--- PROVIDED MATERIAL Enclosed Below ---

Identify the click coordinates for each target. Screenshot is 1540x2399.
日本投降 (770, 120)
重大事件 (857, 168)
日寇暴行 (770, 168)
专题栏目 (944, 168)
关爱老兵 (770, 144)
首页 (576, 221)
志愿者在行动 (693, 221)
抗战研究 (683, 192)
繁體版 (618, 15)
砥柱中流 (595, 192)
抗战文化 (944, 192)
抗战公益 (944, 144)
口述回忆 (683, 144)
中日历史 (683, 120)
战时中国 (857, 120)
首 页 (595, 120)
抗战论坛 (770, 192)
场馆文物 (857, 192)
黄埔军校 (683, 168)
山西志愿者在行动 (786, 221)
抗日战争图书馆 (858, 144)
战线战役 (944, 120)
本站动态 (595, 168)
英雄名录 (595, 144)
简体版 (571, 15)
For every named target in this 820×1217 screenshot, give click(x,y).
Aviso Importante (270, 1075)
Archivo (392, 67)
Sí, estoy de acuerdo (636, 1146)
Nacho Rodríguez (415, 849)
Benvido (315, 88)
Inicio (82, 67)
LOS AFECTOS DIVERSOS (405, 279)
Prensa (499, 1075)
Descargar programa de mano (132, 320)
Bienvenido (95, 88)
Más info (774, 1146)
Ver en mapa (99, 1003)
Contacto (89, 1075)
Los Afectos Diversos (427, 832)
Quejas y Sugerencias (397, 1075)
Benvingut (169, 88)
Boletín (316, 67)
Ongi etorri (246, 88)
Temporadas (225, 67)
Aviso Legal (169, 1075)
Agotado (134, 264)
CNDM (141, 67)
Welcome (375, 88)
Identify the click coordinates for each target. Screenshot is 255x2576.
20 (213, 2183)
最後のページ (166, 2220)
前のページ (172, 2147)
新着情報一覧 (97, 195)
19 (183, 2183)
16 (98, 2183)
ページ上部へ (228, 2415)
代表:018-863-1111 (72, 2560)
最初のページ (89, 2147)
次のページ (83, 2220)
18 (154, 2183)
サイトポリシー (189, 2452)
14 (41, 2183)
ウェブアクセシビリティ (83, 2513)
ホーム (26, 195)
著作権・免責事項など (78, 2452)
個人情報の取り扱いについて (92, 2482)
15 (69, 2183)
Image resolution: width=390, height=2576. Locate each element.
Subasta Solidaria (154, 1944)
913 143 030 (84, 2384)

--- End of Enclosed PROVIDED MATERIAL ---

■ **WHAT THE TASK ASKS**: Make an exact copy of every line from the one with "最後のページ (166, 2220)" to the end of the data, with the first and last of those lines included.

■ **TASK RESPONSE**:
最後のページ (166, 2220)
前のページ (172, 2147)
新着情報一覧 (97, 195)
19 (183, 2183)
16 (98, 2183)
ページ上部へ (228, 2415)
代表:018-863-1111 (72, 2560)
最初のページ (89, 2147)
次のページ (83, 2220)
18 (154, 2183)
サイトポリシー (189, 2452)
14 (41, 2183)
ウェブアクセシビリティ (83, 2513)
ホーム (26, 195)
著作権・免責事項など (78, 2452)
個人情報の取り扱いについて (92, 2482)
15 (69, 2183)
Image resolution: width=390, height=2576. Locate each element.
Subasta Solidaria (154, 1944)
913 143 030 (84, 2384)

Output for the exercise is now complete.